▸ **Aim of the task**
Set down exactly the lines below, starting at the one that contains "Instruction: Collapse the" and ending at the one that contains "Click the PostgreSQL pod box", with both of those lines included and nothing else.

▸ **Entries supplied**
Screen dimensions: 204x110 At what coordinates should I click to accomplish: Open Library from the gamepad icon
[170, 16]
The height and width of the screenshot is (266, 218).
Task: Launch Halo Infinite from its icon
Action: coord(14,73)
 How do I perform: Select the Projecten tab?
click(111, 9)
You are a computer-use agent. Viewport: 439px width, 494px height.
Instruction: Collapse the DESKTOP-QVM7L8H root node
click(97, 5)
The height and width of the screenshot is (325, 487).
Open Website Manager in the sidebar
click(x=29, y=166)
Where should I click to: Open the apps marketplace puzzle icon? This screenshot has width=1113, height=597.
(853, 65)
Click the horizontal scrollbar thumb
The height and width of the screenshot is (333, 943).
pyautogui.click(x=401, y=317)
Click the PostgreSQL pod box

...

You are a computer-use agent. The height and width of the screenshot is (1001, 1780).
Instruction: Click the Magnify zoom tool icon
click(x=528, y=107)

▸ **Response below**
Instruction: Collapse the DESKTOP-QVM7L8H root node
click(97, 5)
The height and width of the screenshot is (325, 487).
Open Website Manager in the sidebar
click(x=29, y=166)
Where should I click to: Open the apps marketplace puzzle icon? This screenshot has width=1113, height=597.
(853, 65)
Click the horizontal scrollbar thumb
The height and width of the screenshot is (333, 943).
pyautogui.click(x=401, y=317)
Click the PostgreSQL pod box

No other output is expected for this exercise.